Wuerhosaurus homheni is the type species, described by Dong Zhiming in 1973 from the Tugulu Group in Xinjiang, western China. The generic name is derived from the city of Wuerho.

The remains consisted of the holotype IVPP V.4006, a skull-less fragmentary skeleton, and the paratype IVPP V4007, three vertebrae from the tail of a second individual.

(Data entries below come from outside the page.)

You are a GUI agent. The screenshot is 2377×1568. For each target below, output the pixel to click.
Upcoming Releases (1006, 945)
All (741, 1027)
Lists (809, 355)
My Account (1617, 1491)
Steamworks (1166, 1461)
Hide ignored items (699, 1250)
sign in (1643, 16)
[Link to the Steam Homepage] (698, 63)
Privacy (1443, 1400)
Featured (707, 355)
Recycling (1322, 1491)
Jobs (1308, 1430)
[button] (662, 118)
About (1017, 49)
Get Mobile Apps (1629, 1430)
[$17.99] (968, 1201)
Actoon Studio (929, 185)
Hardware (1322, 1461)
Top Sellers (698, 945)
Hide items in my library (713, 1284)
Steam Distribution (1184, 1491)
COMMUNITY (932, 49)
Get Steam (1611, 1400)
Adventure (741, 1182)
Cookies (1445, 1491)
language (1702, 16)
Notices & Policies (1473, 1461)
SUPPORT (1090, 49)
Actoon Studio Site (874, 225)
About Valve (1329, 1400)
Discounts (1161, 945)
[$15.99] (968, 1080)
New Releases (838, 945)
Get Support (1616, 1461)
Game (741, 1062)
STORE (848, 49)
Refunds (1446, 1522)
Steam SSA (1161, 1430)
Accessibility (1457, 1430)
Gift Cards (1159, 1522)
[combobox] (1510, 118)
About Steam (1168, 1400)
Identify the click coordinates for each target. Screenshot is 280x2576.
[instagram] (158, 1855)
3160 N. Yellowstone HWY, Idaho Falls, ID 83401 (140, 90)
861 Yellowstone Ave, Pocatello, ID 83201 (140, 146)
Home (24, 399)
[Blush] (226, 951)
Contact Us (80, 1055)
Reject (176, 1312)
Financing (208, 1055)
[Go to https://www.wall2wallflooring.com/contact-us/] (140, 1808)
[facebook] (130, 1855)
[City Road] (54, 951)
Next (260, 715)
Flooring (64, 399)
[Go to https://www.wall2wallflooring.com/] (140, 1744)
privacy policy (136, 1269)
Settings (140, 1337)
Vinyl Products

A smaller species from the Ejinhoro Formation in the Ordos Basin in Inner Mongolia, W. ordosensis, was formalized by the same researcher in 1993. It is based on specimen IVPP V6877, a fragmentary skeleton lacking the skull. It was found in 1988. A third species, W. mongoliensis, is based on dorsal and caudal vertebrae as well as a pair of pubes.

Susannah Maidment and colleagues proposed in 2008 that Wuerhosaurus should be considered a junior synonym of Stegosaurus, with type species W. homheni as Stegosaurus homheni and second species W. ordosensis regarded as dubious. This opinion has been contested, however.

The type species, W. homheni, is known from the Tugulu Group, while W. ordosensis was found in the Ejinhoro Formation.

Wuerhosaurus homheni was probably a broad-bodied animal. Gregory S. Paul in 2010 estimated the length at 7 metres (23 ft) and the weight at four tonnes. Only a few scattered bones have been found, making a full restoration difficult. Its dorsal plates were at first thought to have been much rounder or flatter than other stegosaurids, but Maidment established this was an illusion caused by breakage: their actual form is unknown. W. homheni had a pelvis of which the front of the ilia strongly flared outwards indicating a very broad belly. The neural spines on the tail base were exceptionally tall.